What Is Gallium Oxide?
Gallium oxide is a white powder inorganic compound with the chemical formula Ga2O3, a molecular weight of 187.44, and a CAS registration number of 12024-21-4. It is recognized for its chemical stability under recommended storage conditions.
For storage, it is advised to use glass as a safe container and packaging material, keeping the product in a sealed container in a cool, well-ventilated area away from direct sunlight.
Applications of Gallium Oxide
Gallium oxide serves as a key raw material for green phosphors and substrates in LEDs (Light-Emitting Diodes), which are increasingly replacing traditional fluorescent lamps and bulbs in lighting. Furthermore, power semiconductor devices utilizing gallium oxide are anticipated to be more compact and efficient, offering reduced loss due to lower resistance during conduction compared to devices made from silicon carbide.
Properties of Gallium Oxide
This compound is soluble in various acids, including hydrochloric acid, but almost insoluble in water. Gallium (III) oxide exists in five different forms: α, β, γ, δ, and ε, with β-gallium oxide (III) being the most stable and having a melting point of 1740°C.
Structure of Gallium Oxide
The most stable β-gallium (III) oxide form exhibits a distorted cubic close-packed structure, featuring both tetrahedral and octahedral distortions. The Ga-O bond distances measure 1.83 Å and 2.00 Å, contributing to its stability.
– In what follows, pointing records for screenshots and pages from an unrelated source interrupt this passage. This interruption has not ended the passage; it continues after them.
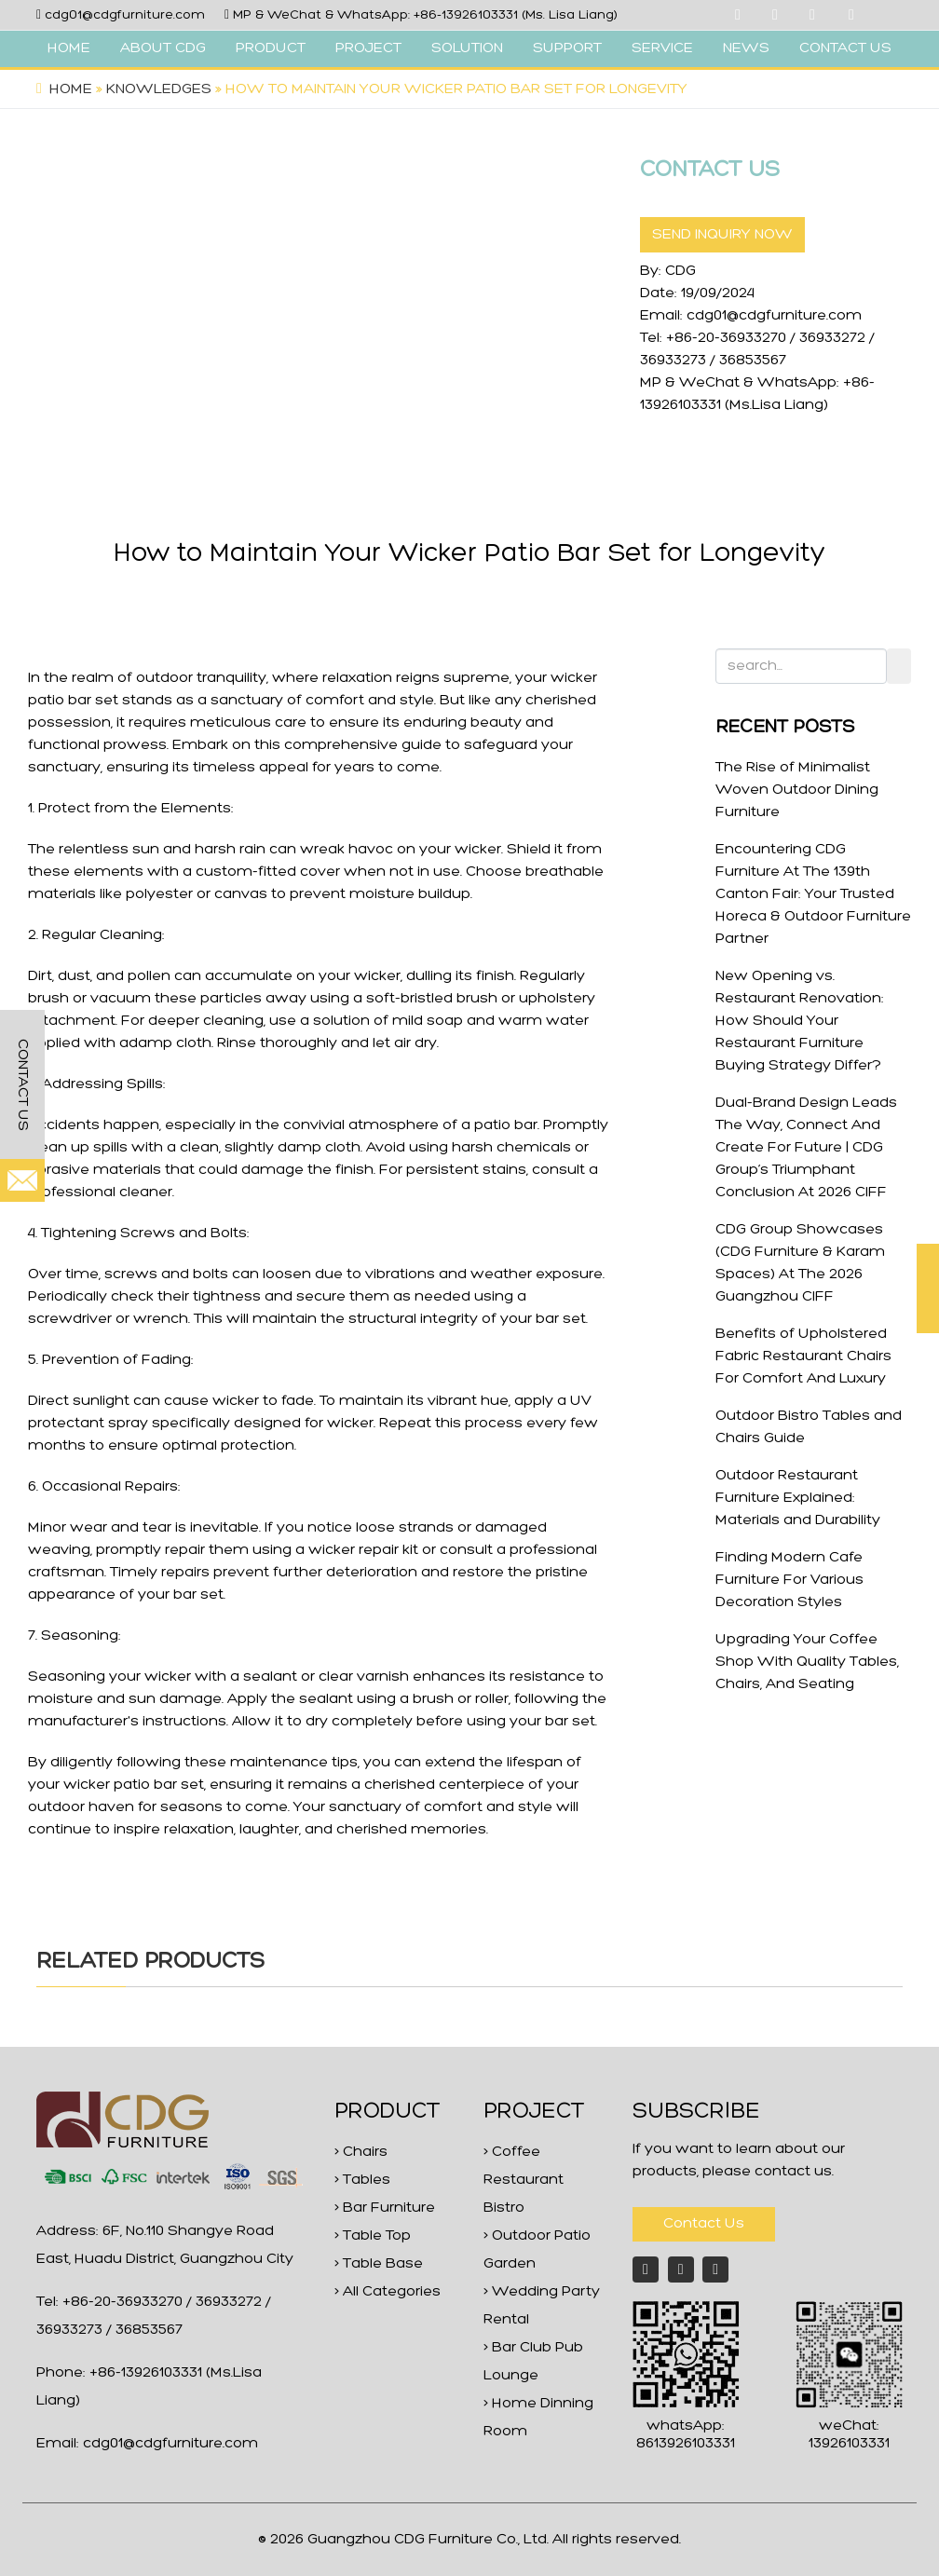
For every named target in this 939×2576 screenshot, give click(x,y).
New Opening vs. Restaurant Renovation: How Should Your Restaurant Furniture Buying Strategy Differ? (799, 1021)
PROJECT (368, 48)
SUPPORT (567, 48)
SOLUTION (467, 48)
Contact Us (703, 2223)
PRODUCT (271, 48)
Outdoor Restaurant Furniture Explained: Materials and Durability (797, 1498)
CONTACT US (845, 48)
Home (70, 89)
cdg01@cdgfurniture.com (125, 15)
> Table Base (378, 2263)
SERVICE (662, 48)
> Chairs (361, 2152)
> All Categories (387, 2291)
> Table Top (372, 2235)
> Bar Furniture (384, 2208)
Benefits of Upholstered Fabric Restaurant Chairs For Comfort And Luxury (803, 1356)
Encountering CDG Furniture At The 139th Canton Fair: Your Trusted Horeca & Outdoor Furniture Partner (813, 894)
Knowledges (158, 89)
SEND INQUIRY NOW (722, 234)
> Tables (362, 2180)
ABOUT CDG (163, 48)
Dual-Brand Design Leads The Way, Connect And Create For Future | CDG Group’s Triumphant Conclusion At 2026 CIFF (806, 1148)
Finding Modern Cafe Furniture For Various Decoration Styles (789, 1580)
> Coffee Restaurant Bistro (523, 2180)
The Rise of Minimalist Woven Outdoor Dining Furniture (796, 790)
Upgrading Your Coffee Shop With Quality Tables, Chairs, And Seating (807, 1662)
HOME (69, 48)
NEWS (746, 48)
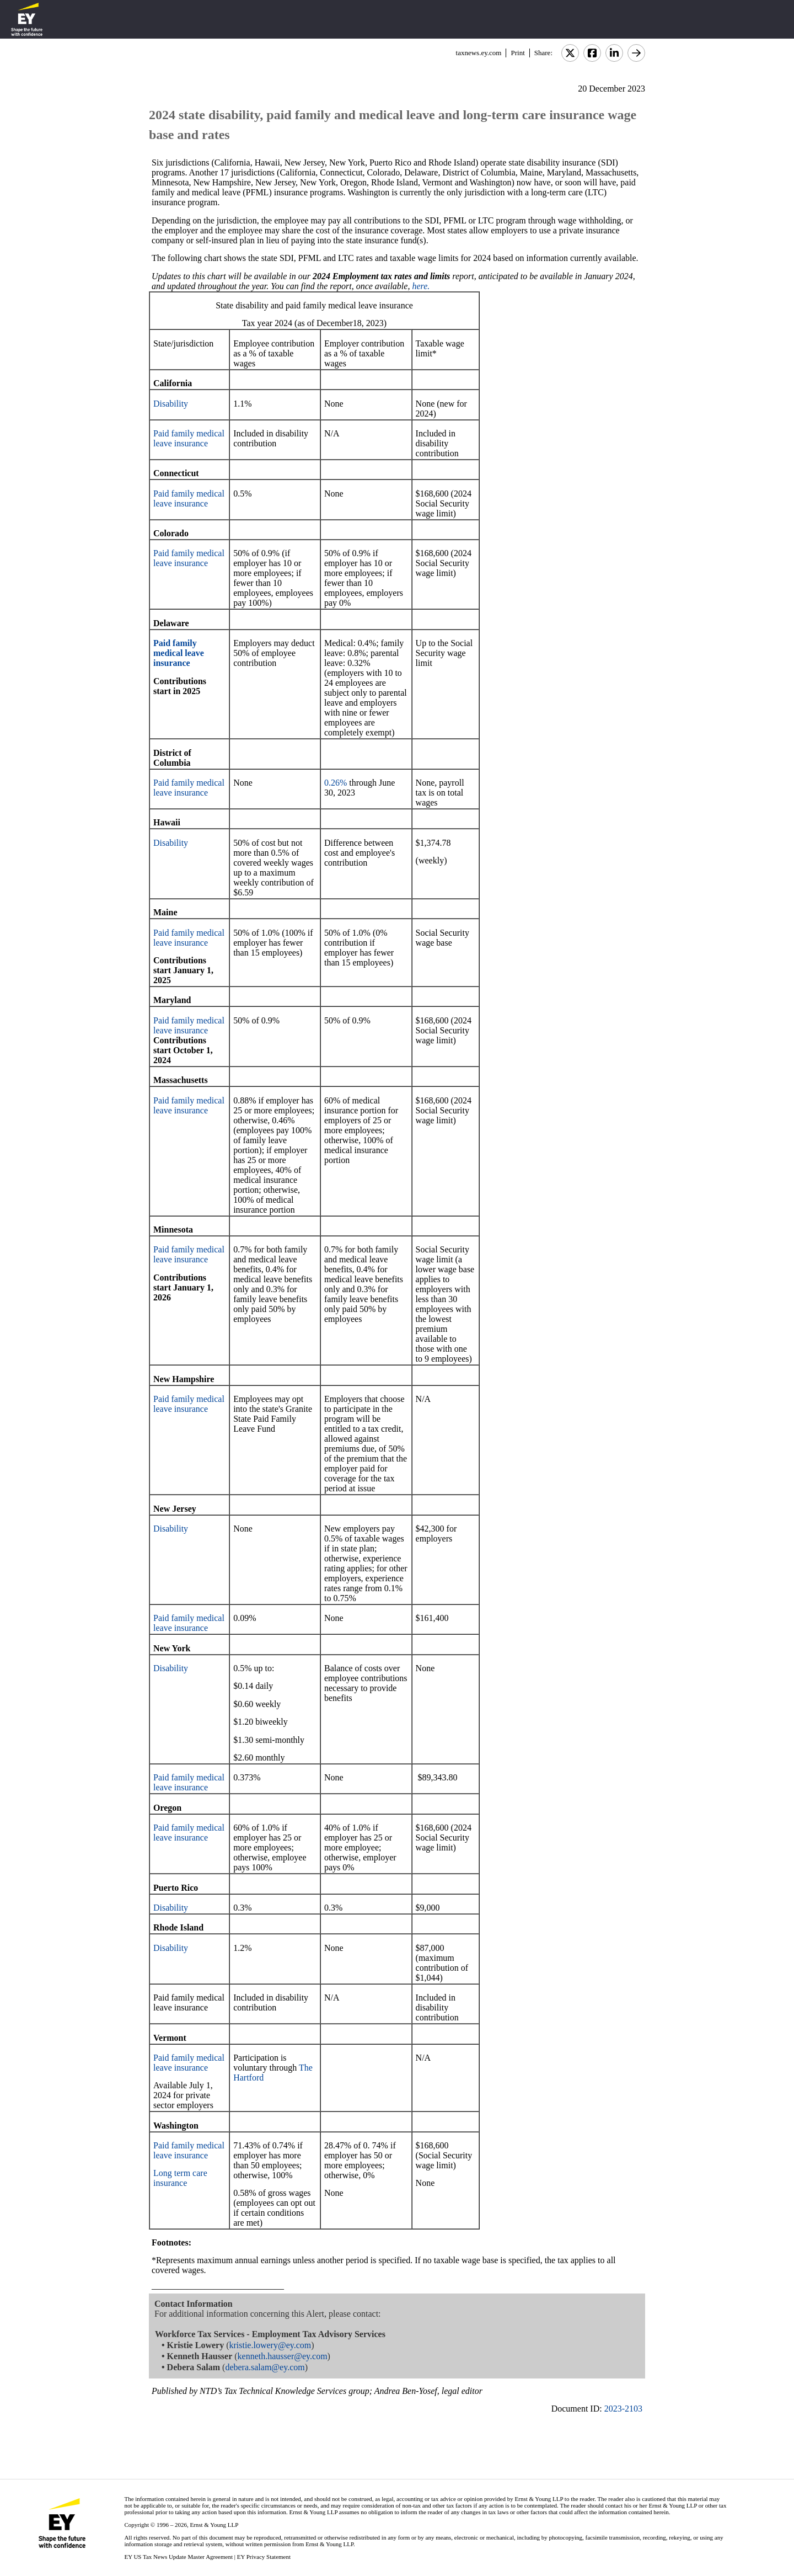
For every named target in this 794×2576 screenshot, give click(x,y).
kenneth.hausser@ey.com (283, 2356)
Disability (170, 403)
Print (517, 53)
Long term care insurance (180, 2178)
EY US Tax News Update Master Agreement (178, 2556)
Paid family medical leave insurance (188, 438)
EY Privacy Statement (264, 2556)
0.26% (335, 782)
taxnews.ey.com (479, 53)
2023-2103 (623, 2408)
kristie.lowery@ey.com (270, 2345)
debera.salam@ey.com (264, 2367)
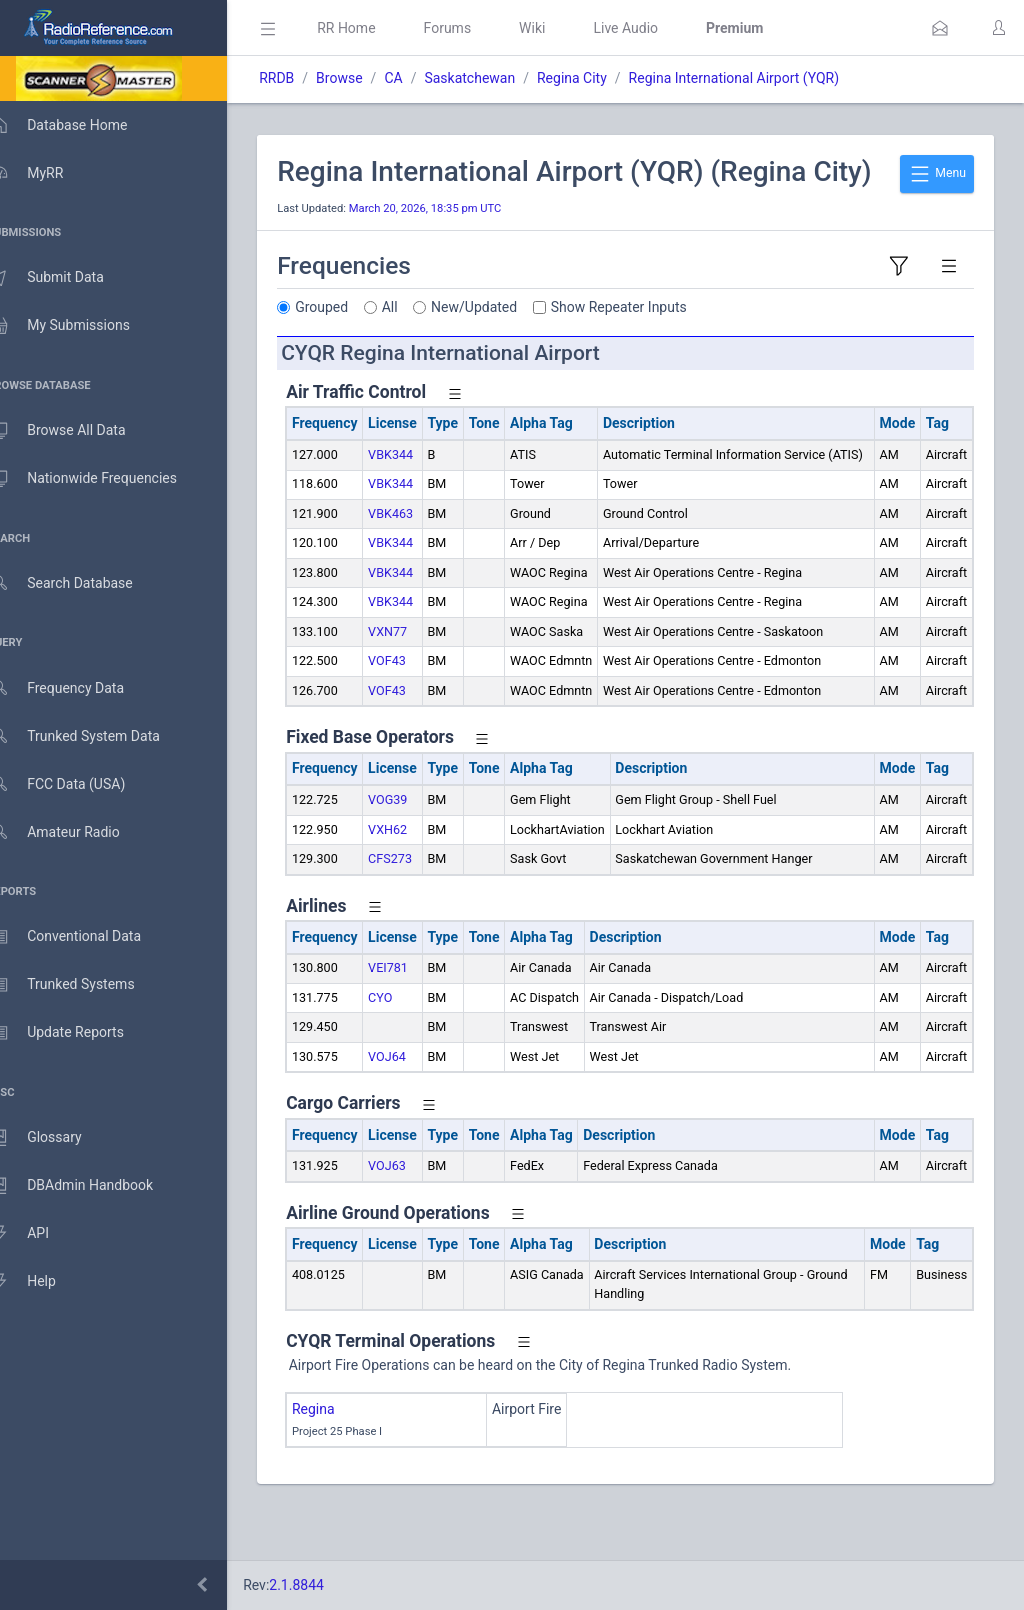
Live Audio (654, 28)
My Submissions (79, 326)
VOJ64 (416, 1108)
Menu (937, 174)
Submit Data (66, 278)
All (419, 341)
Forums (476, 28)
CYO (409, 1049)
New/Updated (503, 341)
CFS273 (419, 910)
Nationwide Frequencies (103, 479)
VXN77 (416, 683)
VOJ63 (416, 1218)
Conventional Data (85, 937)
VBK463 (419, 565)
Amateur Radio (74, 832)
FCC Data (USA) (77, 784)
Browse (368, 78)
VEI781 (417, 1020)
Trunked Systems (81, 985)
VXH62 (416, 881)
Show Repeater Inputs (648, 341)
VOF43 (416, 713)
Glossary (55, 1138)
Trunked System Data (94, 736)
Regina (342, 1462)
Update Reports (76, 1033)
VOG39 (416, 852)
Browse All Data (77, 431)
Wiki (561, 28)
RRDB (305, 78)
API (39, 1234)
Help (42, 1282)
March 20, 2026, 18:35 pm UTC (454, 241)
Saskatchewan (498, 78)
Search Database (81, 583)
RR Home (375, 28)
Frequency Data (76, 688)
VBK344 (419, 487)
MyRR (46, 173)
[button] (940, 28)
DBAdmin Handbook (91, 1186)
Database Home (78, 125)
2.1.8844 (325, 1585)
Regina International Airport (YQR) (762, 78)
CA (422, 78)
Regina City (601, 78)
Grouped (350, 341)
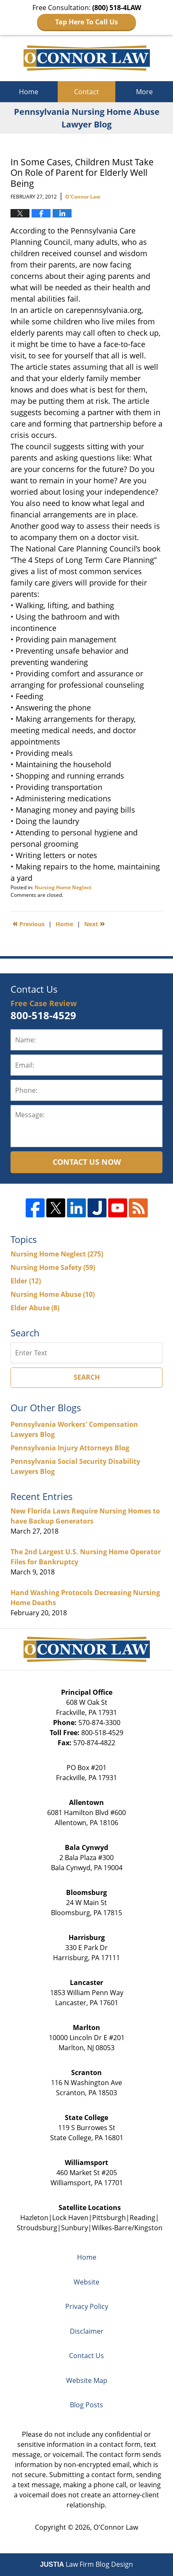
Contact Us (86, 2355)
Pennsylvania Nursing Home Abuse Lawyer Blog (87, 58)
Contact (86, 91)
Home (28, 91)
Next (94, 923)
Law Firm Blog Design (86, 2564)
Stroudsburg (37, 2227)
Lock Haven (70, 2217)
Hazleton (34, 2217)
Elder (26, 1280)
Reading (142, 2217)
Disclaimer (87, 2331)
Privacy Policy (86, 2306)
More (144, 91)
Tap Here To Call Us (86, 22)
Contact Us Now (87, 1162)
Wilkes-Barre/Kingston (127, 2227)
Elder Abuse (35, 1307)
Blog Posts (86, 2404)
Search (87, 1377)
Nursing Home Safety (53, 1267)
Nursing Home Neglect (63, 887)
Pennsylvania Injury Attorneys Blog (70, 1447)
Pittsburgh (109, 2217)
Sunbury (74, 2227)
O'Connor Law (115, 2527)
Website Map (86, 2380)
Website (86, 2282)
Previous (29, 923)
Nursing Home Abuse (53, 1294)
Other Information on Gallium Oxide
1. Synthesis of Gallium Oxide
Gallium (III) oxide can be synthesized through various methods, including precipitation from acidic or basic gallium salt solutions, heating gallium metal in air, or pyrolyzing gallium (III) nitrate at 200-250°C. β-Ga2O3 is specifically produced by heating certain gallium (III) compounds at 1,000°C.
2. Other Crystal Structures of Gallium Oxide
Transformations between gallium oxide polymorphs can be achieved under specific conditions, such as heating or hydrating, to obtain α, γ, δ, and ε forms, each with unique properties and synthesis methods.
3. Gallium Oxide Catalyst
β-Gallium (III) oxide plays a crucial role in catalyst production, notably in the synthesis of Ga2O3-Al2O3 catalysts, which are created by reacting gallium (III) nitrate with aluminum oxide and undergoing specific thermal treatments.
4. Nanostructure of Gallium Oxide
Gallium (III) oxide nanoribbons and nanosheets can be synthesized under high-temperature conditions, resulting in pure single-crystal structures. These nanostructures are characterized using techniques such as scanning electron microscopy (SEM), transmission electron microscopy (TEM), X-ray diffractometry (XRD), and energy dispersive X-ray spectrometry (EDS), revealing their unique physical forms and properties.